The 1895–96 season was the eleventh since the foundation of Southampton St. Mary's F.C. and their second in league football, as members of the Southern League. They finished the league season in third place behind the previous season's champions, Millwall Athletic, and Luton Town. In the FA Cup they reached the first round proper for the second consecutive season, where they were defeated by The Wednesday, of the Football League.

Pre-season
In the spring of 1895, Charles Robson had been appointed secretary to Southampton St Mary's Football Club, then playing in the Southern League. As secretary, he was responsible for signing new players and agreeing player contracts as well as being involved in team selection – the day to day coaching and training of the players was in the hands of the trainer.

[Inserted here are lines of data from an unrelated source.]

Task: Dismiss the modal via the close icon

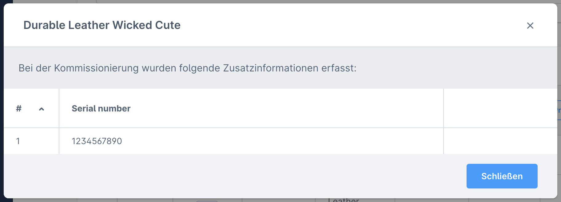Action: (x=530, y=26)
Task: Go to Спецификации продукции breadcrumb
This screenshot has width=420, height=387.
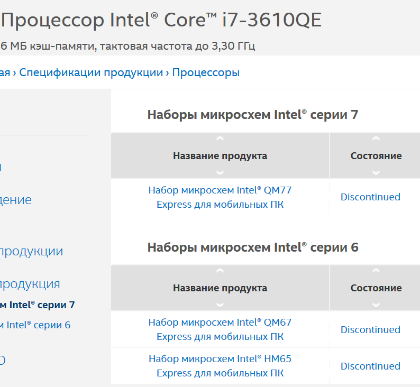Action: [91, 72]
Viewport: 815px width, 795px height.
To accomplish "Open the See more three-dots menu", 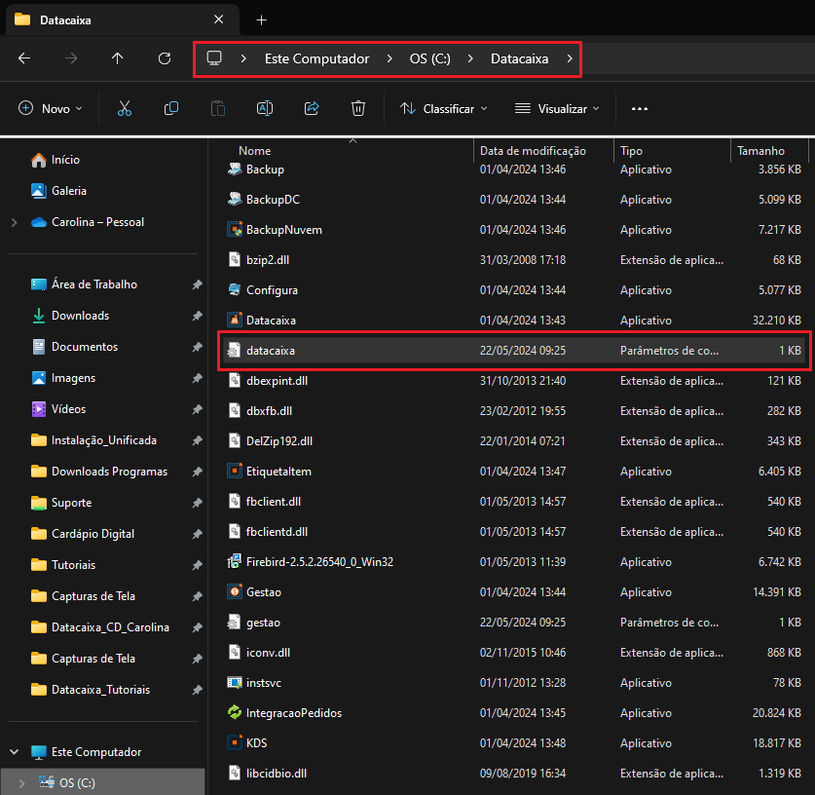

One of Robson's first acts as secretary was to accompany Alfred McMinn, one of the club committee, on a trip to the Potteries to recruit players. McMinn was a native of Staffordshire and was "most persuasive on his home turf". On this trip, Robson and McMinn signed six players: Jack Farrell, Samuel Meston and Willie Naughton from Stoke, Watty Keay from Derby County, Joe Turner from Dresden United and Alf Wood from Burslem Port Vale, as well as recruiting Stoke's long-serving trainer, Bill Dawson. The Saints committee were anxious to secure their services and signed then before the Football League season was over. Port Vale and Stoke lodged a complaint with the Football Association about "poaching", and an emergency FA meeting was held at Sheffield, resulting in the Saints being severely censured for negligence. St Mary's were ordered to pay their own costs, plus £4 6s 3d to Stoke and £1 13s to Port Vale. McMinn was suspended for a year and Dawson for a month. Wood's registration with St Mary's was cancelled (shortly afterwards he moved to Stoke).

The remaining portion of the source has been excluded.